1.首先查看你的MatLab版本是否已经集成了SVM,我的版本R2013a,主要参考MatLab帮助文档(自带demo)
>>
help svmtrain
svmtrain Train a support vector machine classifier
SVMSTRUCT = svmtrain(TRAINING, Y) trains a support vector machine (SVM)
classifier on data taken from two groups. TRAINING is a numeric matrix
of predictor data. Rows of TRAINING correspond to observations; columns
correspond to features. Y is a column vector that contains the known
class labels for TRAINING. Y is a grouping variable, i.e., it can be a
categorical, numeric, or logical vector; a cell vector of strings; or a
character matrix with each row representing a class label (see help for
groupingvariable). Each element of Y specifies the group the
corresponding row of TRAINING belongs to. TRAINING and Y must have the
same number of rows. SVMSTRUCT contains information about the trained
classifier, including the support vectors, that is used by SVMCLASSIFY
for classification. svmtrain treats NaNs, empty strings or 'undefined'
values as missing values and ignores the corresponding rows in
TRAINING and Y.
2.下面是使用文档:
SVMSTRUCT = svmtrain(TRAINING, Y, 'PARAM1',val1, 'PARAM2',val2, ...)
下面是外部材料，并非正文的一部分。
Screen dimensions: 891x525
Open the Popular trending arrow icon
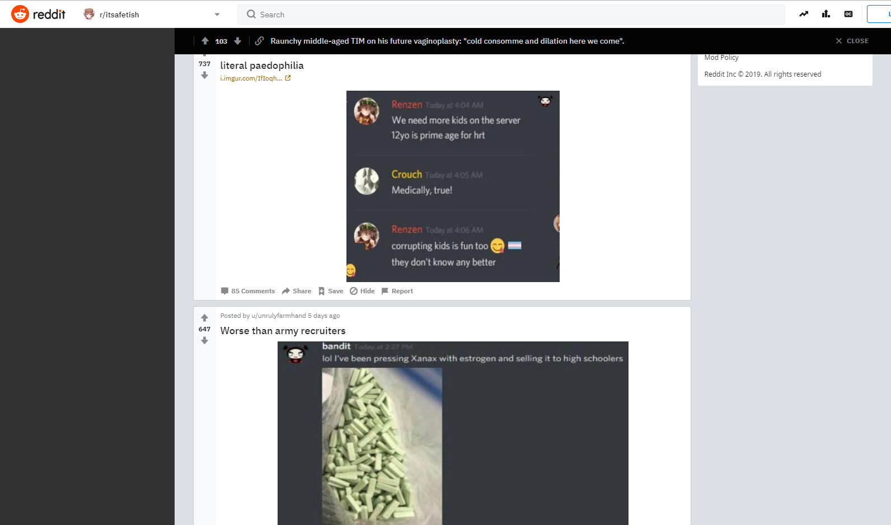point(804,14)
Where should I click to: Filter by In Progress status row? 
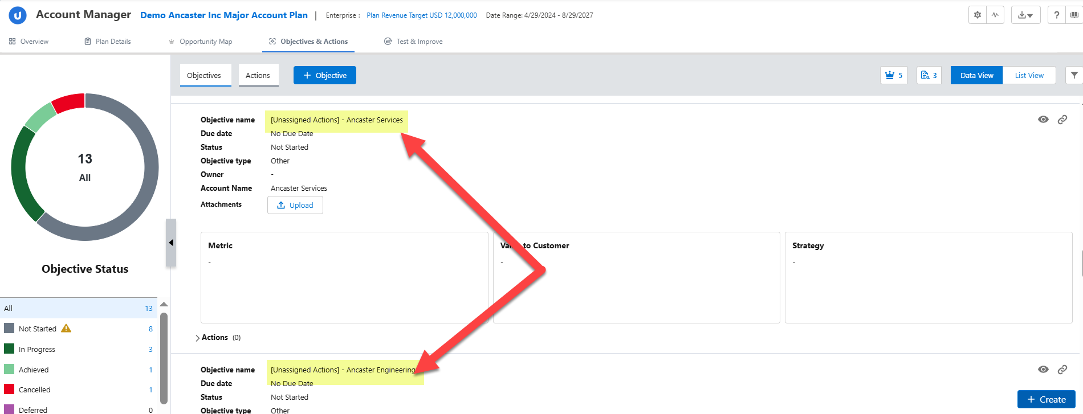37,349
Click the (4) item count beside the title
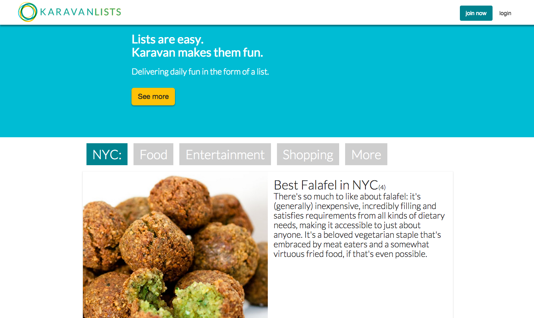This screenshot has width=534, height=318. coord(382,187)
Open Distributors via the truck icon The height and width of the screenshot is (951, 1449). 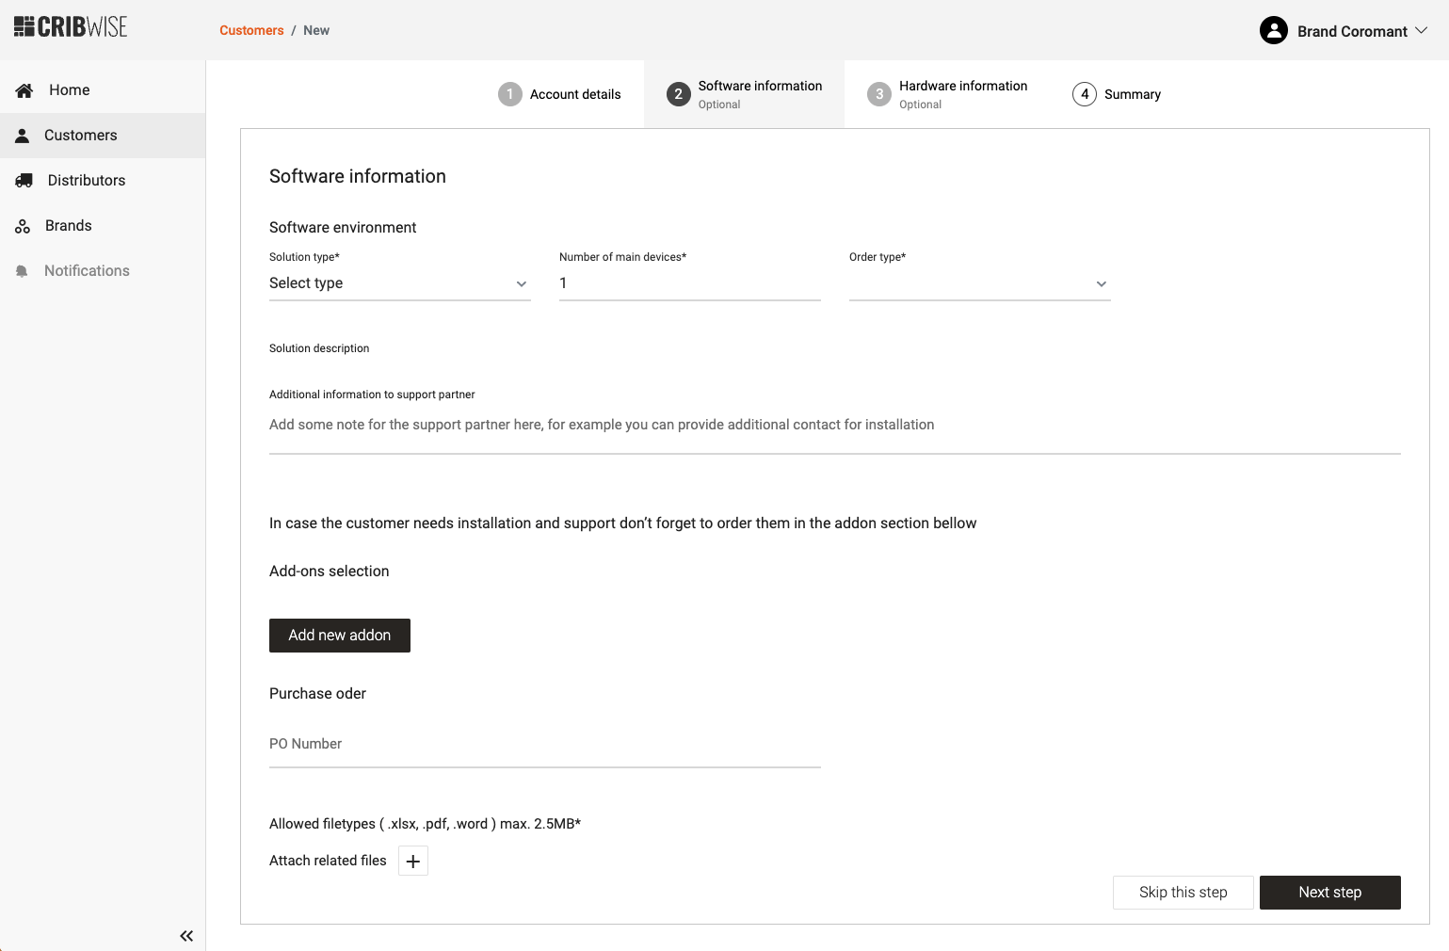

specifies one or more of the following name/value pairs:
Name Value
'kernel_function' A string or a function handle specifying the
kernel function used to represent the dot
product in a new space. The value can be one of
the following:
'linear' - Linear kernel or dot product
(default). In this case, svmtrain
finds the optimal separating plane
in the original space.
'quadratic' - Quadratic kernel
'polynomial' - Polynomial kernel with default
order 3. To specify another order,
use the 'polyorder' argument.
'rbf' - Gaussian Radial Basis Function
with default scaling factor 1. To
specify another scaling factor,
use the 'rbf_sigma' argument.
'mlp' - Multilayer Perceptron kernel (MLP)
with default weight 1 and default
bias -1. To specify another weight
or bias, use the 'mlp_params'
argument.
function - A kernel function specified using
@(for example @KFUN), or an
anonymous function. A kernel
function must be of the form
function K = KFUN(U, V)
The returned value, K, is a matrix
of size M-by-N, where M and N are
the number of rows in U and V
respectively.
'rbf_sigma' A positive number specifying the scaling factor
in the Gaussian radial basis function kernel.
Default is 1.
'polyorder' A positive integer specifying the order of the
polynomial kernel. Default is 3.
'mlp_params' A vector [P1 P2] specifying the parameters of MLP
kernel. The MLP kernel takes the form:
K = tanh(P1*U*V' + P2),
where P1 > 0 and P2 < 0. Default is [1,-1].
'method' A string specifying the method used to find the
separating hyperplane. Choices are:
'SMO' - Sequential Minimal Optimization (SMO)
method (default). It implements the L1
soft-margin SVM classifier.
'QP' - Quadratic programming (requires an
Optimization Toolbox license). It
implements the L2 soft-margin SVM
classifier. Method 'QP' doesn't scale
well for TRAINING with large number of
observations.
'LS' - Least-squares method. It implements the
L2 soft-margin SVM classifier.
'options' Options structure created using either STATSET or
OPTIMSET.
* When you set 'method' to 'SMO' (default),
create the options structure using STATSET.
Applicable options:
'Display' Level of display output. Choices
are 'off' (the default), 'iter', and
'final'. Value 'iter' reports every
500 iterations.
'MaxIter' A positive integer specifying the
maximum number of iterations allowed.
Default is 15000 for method 'SMO'.
* When you set method to 'QP', create the
options structure using OPTIMSET. For details
of applicable options choices, see QUADPROG
options. SVM uses a convex quadratic program,
so you can choose the 'interior-point-convex'
algorithm in QUADPROG.
'tolkkt' A positive scalar that specifies the tolerance
with which the Karush-Kuhn-Tucker (KKT) conditions
are checked for method 'SMO'. Default is
1.0000e-003.
'kktviolationlevel' A scalar specifying the fraction of observations
that are allowed to violate the KKT conditions for
method 'SMO'. Setting this value to be positive
helps the algorithm to converge faster if it is
fluctuating near a good solution. Default is 0.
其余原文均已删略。